### [WHAT YOU NEED TO DO]
Below are some records. Set down exactly the line holding "Screen dimensions: 1148x1062" and every later line through the end, omitting the pictures.

### [THE INPUT]
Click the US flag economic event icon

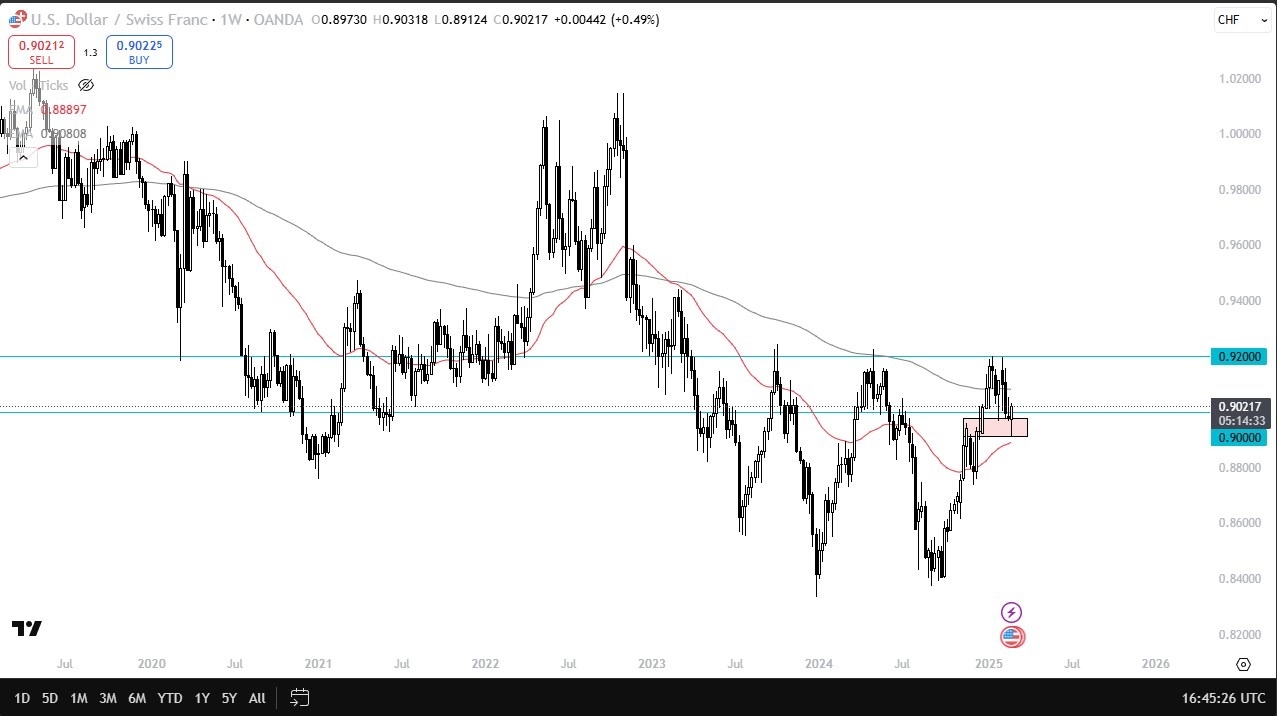[x=1012, y=637]
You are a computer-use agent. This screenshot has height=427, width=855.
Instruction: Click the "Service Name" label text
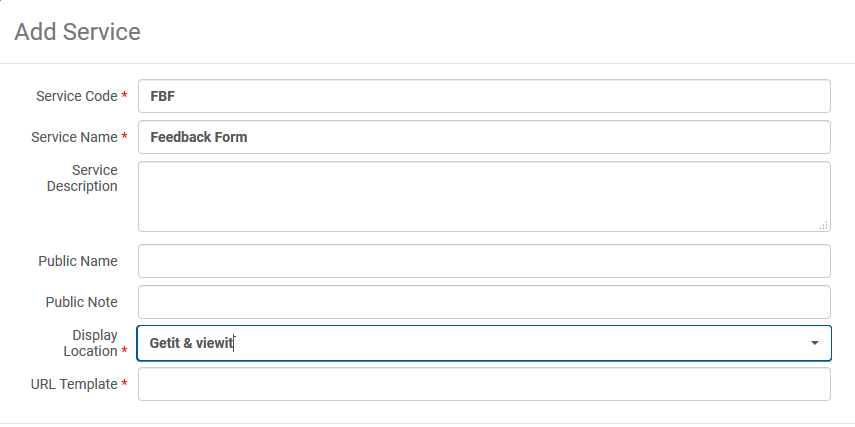[x=74, y=137]
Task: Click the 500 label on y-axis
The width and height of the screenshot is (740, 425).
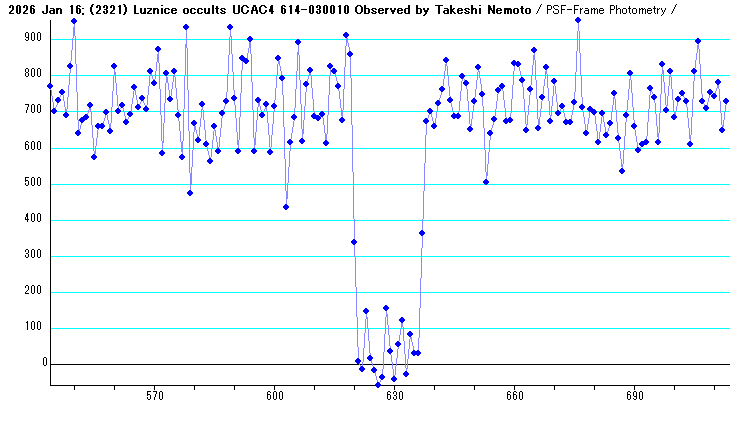Action: [33, 183]
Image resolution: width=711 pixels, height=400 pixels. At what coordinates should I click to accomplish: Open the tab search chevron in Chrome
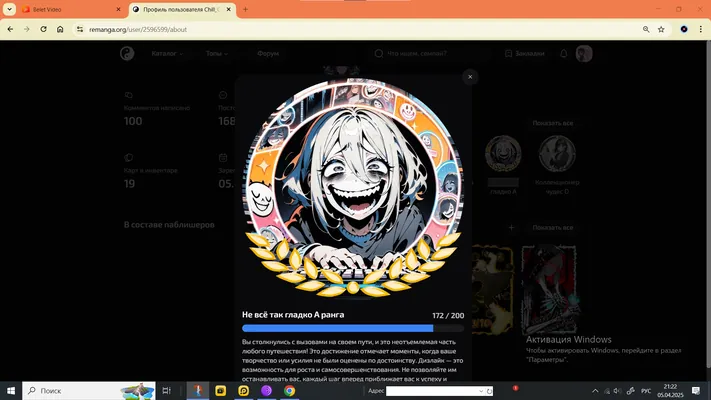pos(9,9)
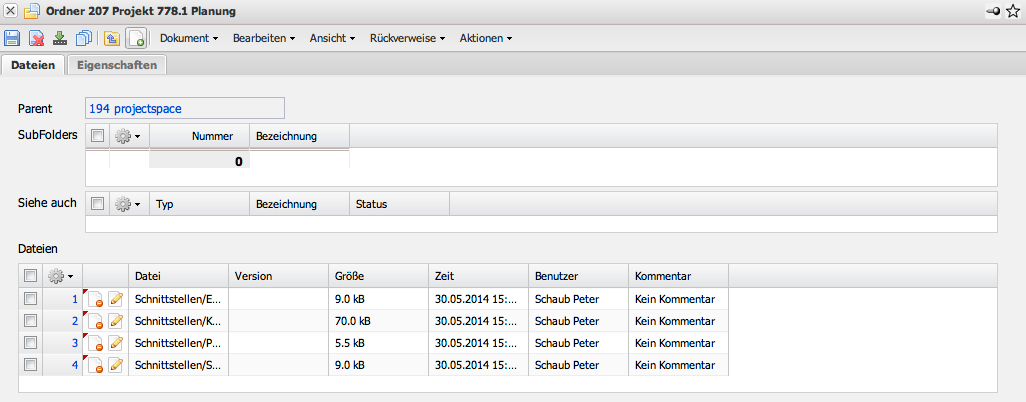Screen dimensions: 1026x402
Task: Open the Aktionen menu
Action: (x=485, y=39)
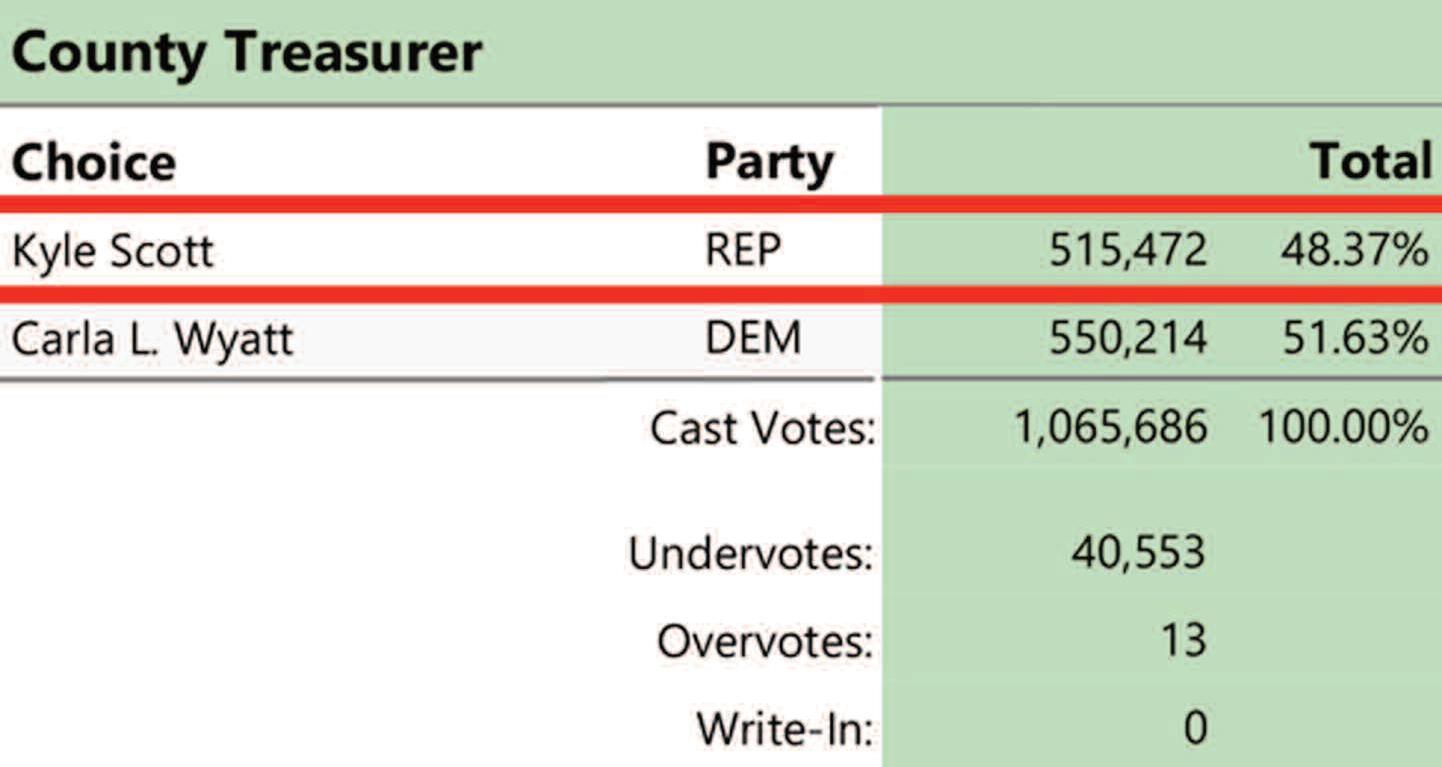Click the 100.00% total percentage
The image size is (1442, 767).
click(1343, 429)
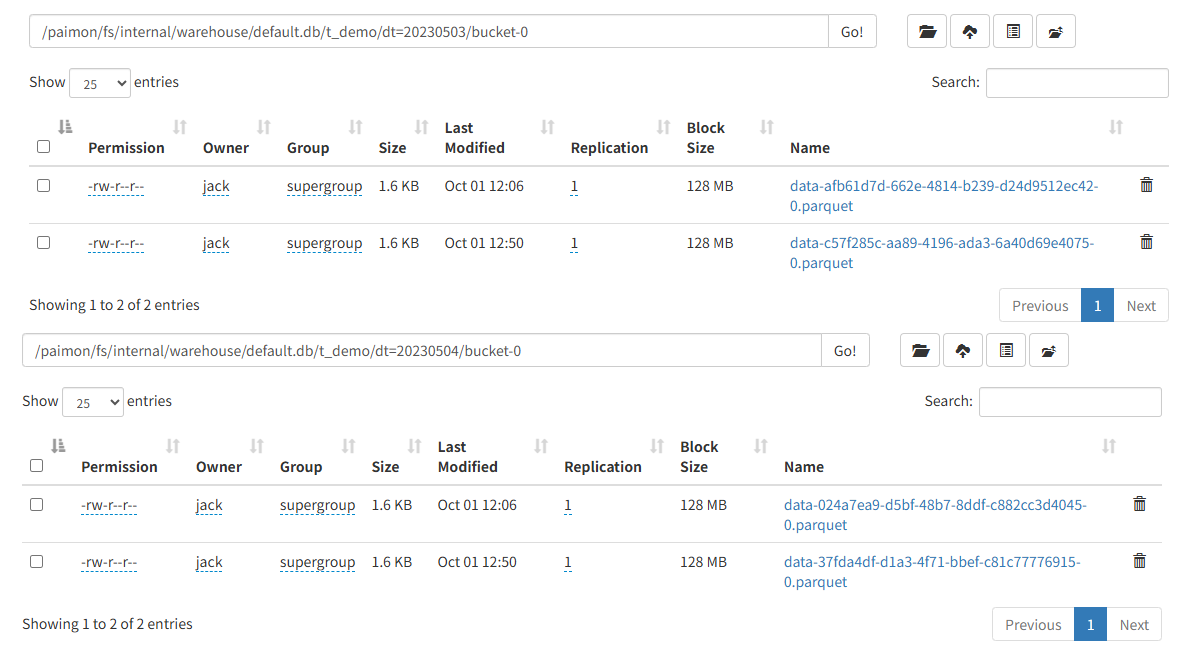Click the Next page button in the dt=20230504 panel
The width and height of the screenshot is (1183, 648).
tap(1134, 625)
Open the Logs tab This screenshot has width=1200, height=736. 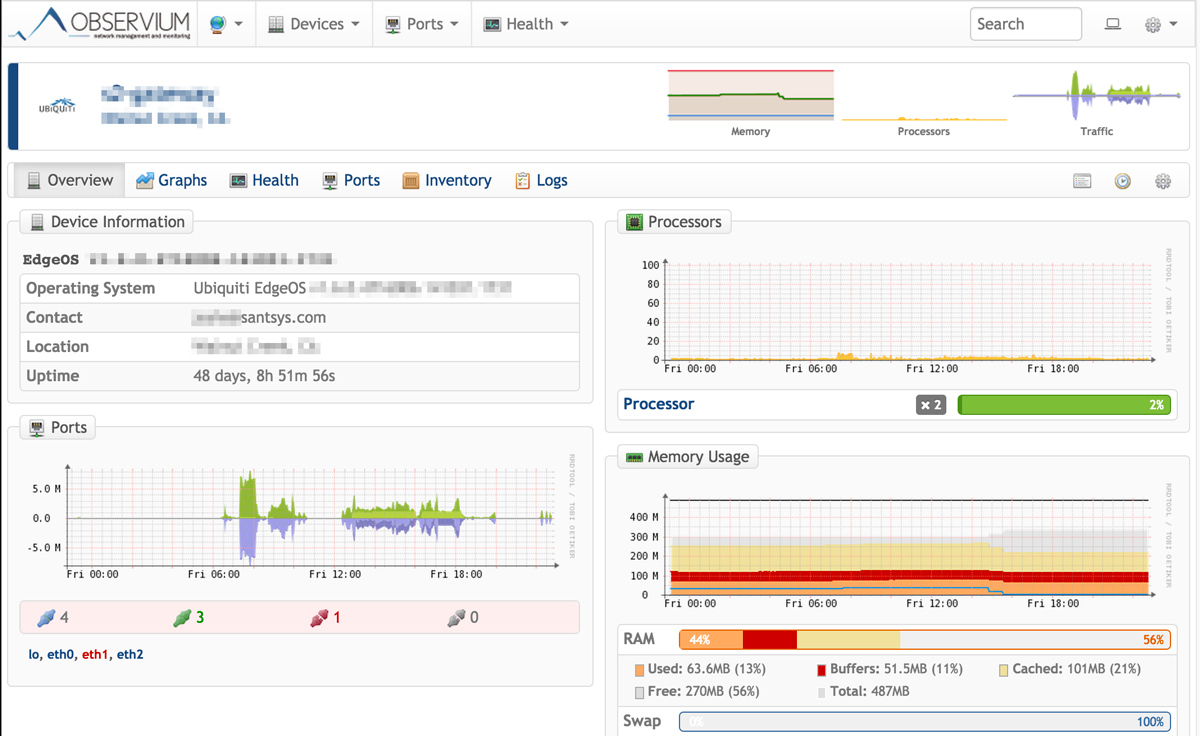[x=541, y=180]
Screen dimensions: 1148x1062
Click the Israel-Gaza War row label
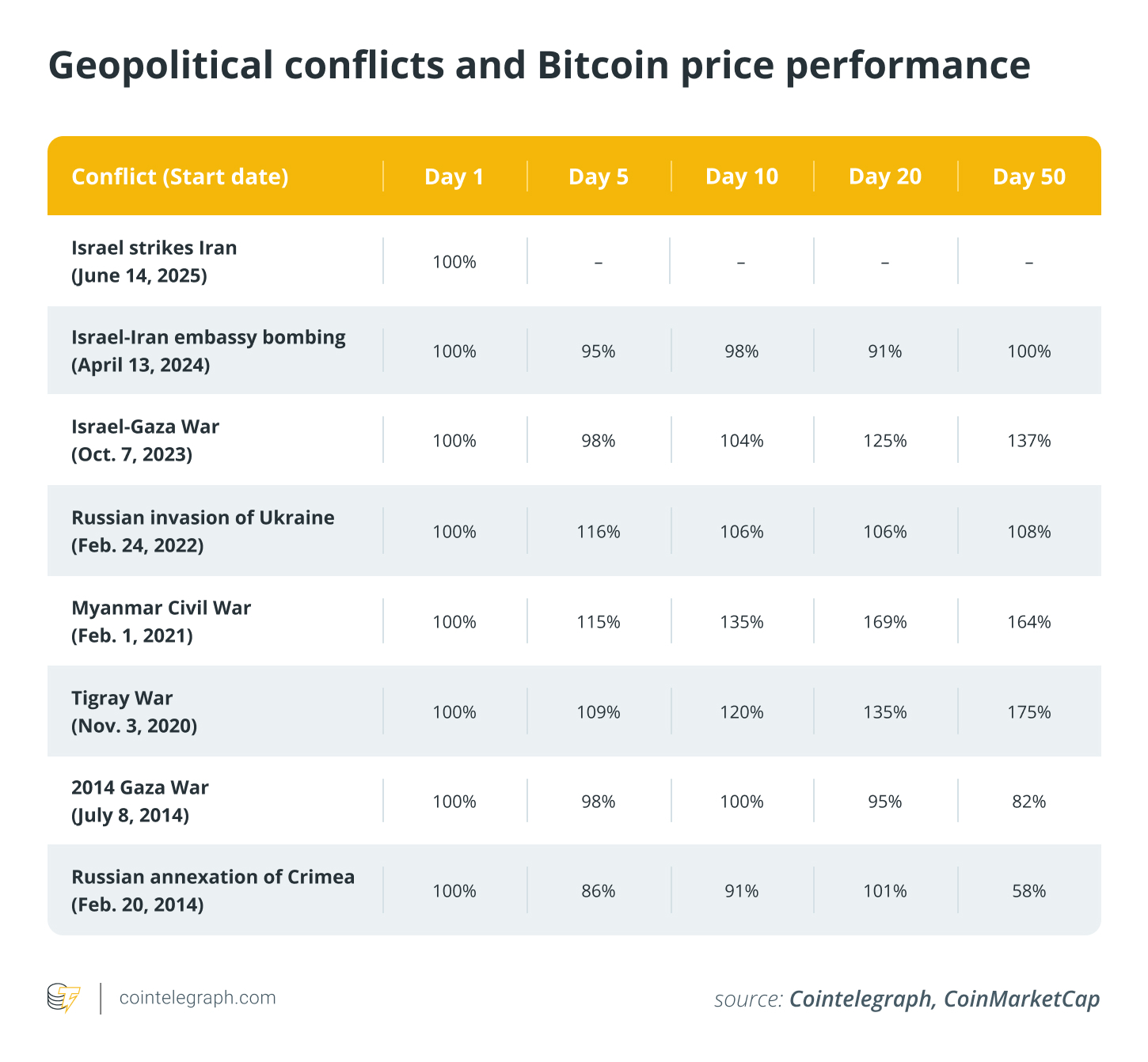pyautogui.click(x=145, y=440)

### [ANSWER BOX]
Screen dimensions: 1148x1062
Click the Israel-Gaza War row label
pyautogui.click(x=145, y=440)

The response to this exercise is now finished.